Człowiek może stać się potworem, ale żaden potwór nie stanie się człowiekiem… Wydawnictwo Drageus Publishing poleca powieść Złoty syn - drugi tom cyklu Red Rising. Zapraszamy do lektury i publikujemy premierowy fragment książki.
Darrow au Andromedus, sławny absolwent Instytutu Marsa, wspina się coraz wyżej po szczeblach kariery wśród Złotej Elity. Jego drogę znaczy krew nie tylko wrogów, lecz i przyjaciół. Jednak celem Darrowa nie jest awans i bogactwo. Młodzieniec wypełnia inną misję – próbuje osłabić Złotych tyranów od wewnątrz i obalić ich bezwzględne rządy nad ludzkością. Wydaje się, że jest już blisko osiągnięcia celu, gdy ponosi klęskę. Świat Złotych gardzi przegranymi i spycha ich na dno bez litości. Nie ma tu przyjaźni, lecz tylko sojusze – dawni bracia stają się wrogami, a śmiertelni wrogowie aliantami. Darrow boleśnie się o tym przekona.
Czy uda mu się podnieść? Czy zdoła wypełnić swoją misję? Czy też stanie się potworem jak inni i polubi okrucieństwo, w którym nauczył się żyć?
Odnajduję Ragnara. Leży na podłodze w chłodni. Wygodnie mu w kąsającym mrozie. Zdjął koszulę, więc mogę się przyjrzeć przerażającym płaszczyznom jego wytatuowanego ciała. Wszędzie runy. "Ochrona" na plecach. "Choroba" na dłoniach. "Matka" na gardle. "Ojciec" na stopach. "Siostra" za uszami. I tajemnicze symbole czaszek "Skalanych" na twarzy.
– Ragnarze – odzywam się i siadam. – Nie masz ochoty na towarzystwo, co?
Kręci głową. Biały kucyk wije się na podłodze. Oczy jak plamy czerni zwracają się na mnie i szacują. Druga para oczu, tatuaż na powiekach, są dziwne, jak u smoka lub węża, więc kiedy Ragnar mruga, jego zwierzęca dusza ogląda otaczający świat.

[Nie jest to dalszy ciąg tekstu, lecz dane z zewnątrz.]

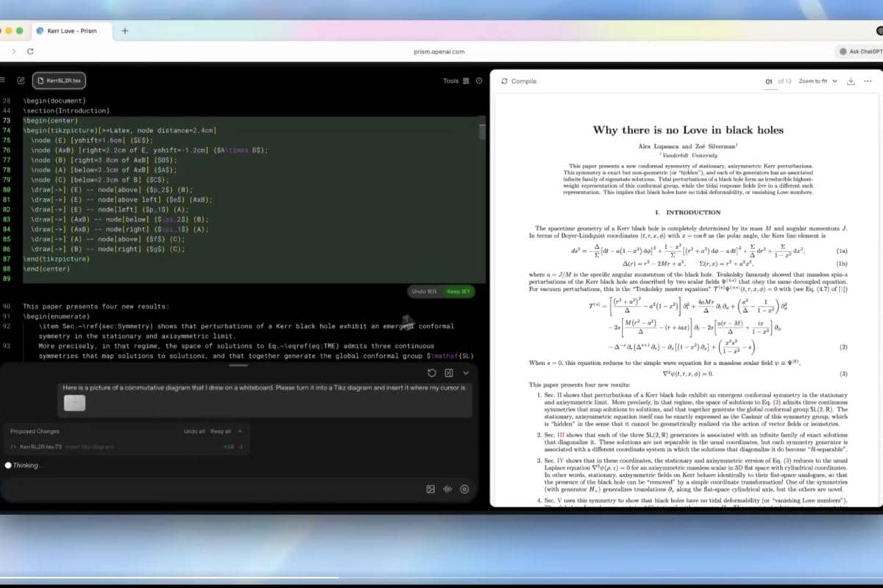Image resolution: width=883 pixels, height=588 pixels.
Task: Collapse the chat panel with chevron
Action: (466, 372)
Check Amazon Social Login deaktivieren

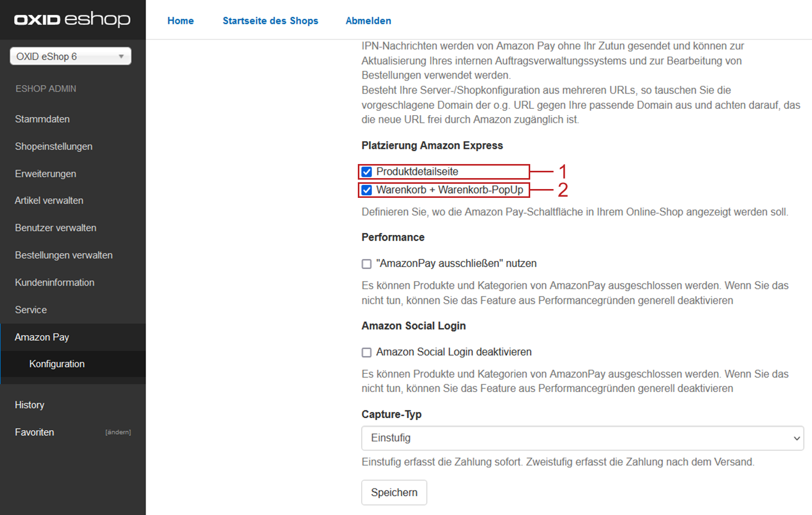(x=367, y=353)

Obserwuję go i zastanawiam się, jak powiedzieć to, co chciałbym mu przekazać. Obsydiani są najbardziej obcym z Kolorów.
– Przez ofiarowanie mi piętna, stałeś się ze mną związany. Co to dla ciebie znaczy?
– Znaczy, że jestem posłuszny.
– Bezwarunkowo? – Nie odpowiada. – A gdybym rozkazał ci zabić siostrę albo brata?
– Prosisz mnie o to?
– Nie. Hipotetycznie. – Olbrzym nie rozumie pojęcia, więc mu je wyjaśniam.

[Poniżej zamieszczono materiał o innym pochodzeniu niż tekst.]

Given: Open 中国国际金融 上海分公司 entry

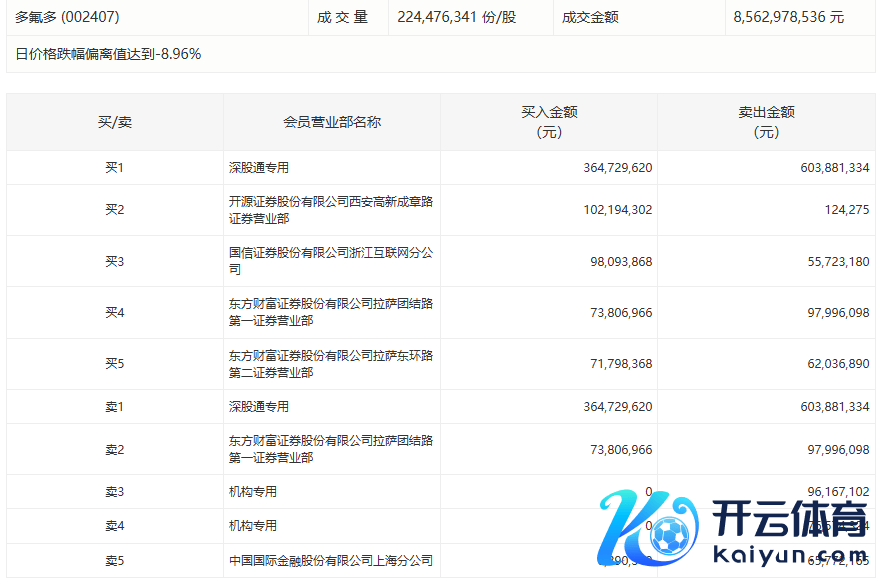Looking at the screenshot, I should tap(330, 560).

– Dlaczego planować? – dziwi się. – Ty planujesz. Ty decydujesz. Ja wykonuję lub nie. Nie ma planu.
Następne słowa dobiera bardzo ostrożnie.
– Śmiertelnicy, którzy planują, umierają tysiące razy. My, którzy słuchamy rozkazów, umieramy tylko raz.
– Tego chcesz? – pytam. Ragnar ani drgnie. – Mówię do ciebie, Skalany.

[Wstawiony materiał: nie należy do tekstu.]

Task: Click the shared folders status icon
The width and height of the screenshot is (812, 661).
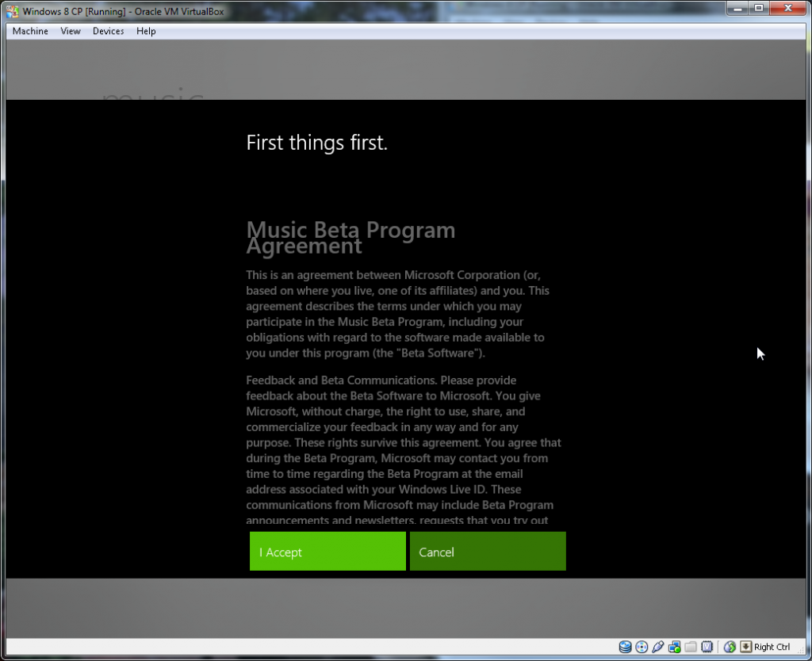Action: coord(691,647)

– Chęć – chichocze ponuro. – Co to jest „chęć”?
Pogarda w jego głosie wypływa z głębi, jakich nie zna nasz bezbożny świat. Ten wojownik jest tu obcy, ponieważ wyhodowaliśmy jego lud na lodowych planetach z potworami i wiarą w pradawne bóstwa. I dostaliśmy, czego chcieliśmy. – Nazywasz to, więc myślisz, że to rozumiem. "Chęć".
– Nie pogrywaj ze mną, a i ja nie będę tego robił z tobą, Rangnarze. – Odczekuję chwilę. Długo. – Muszę się powtarzać?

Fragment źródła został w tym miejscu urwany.